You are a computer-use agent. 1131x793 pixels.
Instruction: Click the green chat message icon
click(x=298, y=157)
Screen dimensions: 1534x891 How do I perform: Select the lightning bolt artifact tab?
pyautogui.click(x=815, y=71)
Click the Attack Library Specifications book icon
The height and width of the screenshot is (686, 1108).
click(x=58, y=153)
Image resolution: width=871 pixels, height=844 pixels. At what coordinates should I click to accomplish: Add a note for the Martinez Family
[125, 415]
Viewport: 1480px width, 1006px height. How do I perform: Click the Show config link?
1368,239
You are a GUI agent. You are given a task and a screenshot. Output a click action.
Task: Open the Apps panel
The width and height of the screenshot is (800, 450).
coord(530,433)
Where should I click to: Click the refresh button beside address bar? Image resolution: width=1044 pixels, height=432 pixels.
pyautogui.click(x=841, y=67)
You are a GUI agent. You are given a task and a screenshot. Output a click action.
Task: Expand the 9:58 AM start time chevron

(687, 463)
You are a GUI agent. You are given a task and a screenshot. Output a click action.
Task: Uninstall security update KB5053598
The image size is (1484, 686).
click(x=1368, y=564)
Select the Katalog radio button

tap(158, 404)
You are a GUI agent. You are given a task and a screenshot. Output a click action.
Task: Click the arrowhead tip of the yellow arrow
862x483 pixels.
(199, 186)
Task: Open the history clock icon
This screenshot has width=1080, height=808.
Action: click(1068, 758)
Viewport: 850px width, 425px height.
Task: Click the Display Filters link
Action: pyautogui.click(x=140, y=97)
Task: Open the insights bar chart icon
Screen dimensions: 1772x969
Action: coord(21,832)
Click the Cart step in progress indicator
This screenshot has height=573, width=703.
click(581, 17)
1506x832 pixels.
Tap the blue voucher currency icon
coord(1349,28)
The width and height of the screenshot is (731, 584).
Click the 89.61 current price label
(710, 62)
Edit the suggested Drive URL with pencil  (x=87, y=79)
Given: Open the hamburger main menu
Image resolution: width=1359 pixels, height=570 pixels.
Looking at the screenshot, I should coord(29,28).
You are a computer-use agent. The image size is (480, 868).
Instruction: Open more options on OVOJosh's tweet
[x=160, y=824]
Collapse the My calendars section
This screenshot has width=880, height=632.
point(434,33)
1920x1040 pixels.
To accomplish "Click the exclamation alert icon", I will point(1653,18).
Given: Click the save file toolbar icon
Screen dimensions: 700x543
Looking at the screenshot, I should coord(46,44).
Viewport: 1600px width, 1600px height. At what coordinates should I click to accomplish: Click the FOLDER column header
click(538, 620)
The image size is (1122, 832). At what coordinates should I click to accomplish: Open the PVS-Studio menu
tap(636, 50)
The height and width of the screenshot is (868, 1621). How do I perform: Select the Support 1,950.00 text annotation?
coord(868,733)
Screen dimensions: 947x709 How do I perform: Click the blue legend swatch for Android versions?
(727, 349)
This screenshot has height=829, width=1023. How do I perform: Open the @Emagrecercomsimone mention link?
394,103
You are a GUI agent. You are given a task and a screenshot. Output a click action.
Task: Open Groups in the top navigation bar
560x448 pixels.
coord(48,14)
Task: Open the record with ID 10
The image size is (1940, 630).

■ ■ ■

Task requirements:
An exact copy of the lines above, from the one containing "Image resolution: width=871" through the one containing "Task: Open the history clock icon", is the whole of the answer.

Answer to this problem:
Image resolution: width=871 pixels, height=844 pixels. At what coordinates should I click to accomplish: Add a note for the Martinez Family
[125, 415]
Viewport: 1480px width, 1006px height. How do I perform: Click the Show config link?
1368,239
You are a GUI agent. You are given a task and a screenshot. Output a click action.
Task: Open the Apps panel
The width and height of the screenshot is (800, 450).
coord(530,433)
Where should I click to: Click the refresh button beside address bar? Image resolution: width=1044 pixels, height=432 pixels.
pyautogui.click(x=841, y=67)
You are a GUI agent. You are given a task and a screenshot. Output a click action.
Task: Expand the 9:58 AM start time chevron

(687, 463)
You are a GUI agent. You are given a task and a screenshot. Output a click action.
Task: Uninstall security update KB5053598
The image size is (1484, 686).
click(x=1368, y=564)
Select the Katalog radio button

tap(158, 404)
You are a GUI agent. You are given a task and a screenshot. Output a click action.
Task: Click the arrowhead tip of the yellow arrow
862x483 pixels.
(199, 186)
Task: Open the history clock icon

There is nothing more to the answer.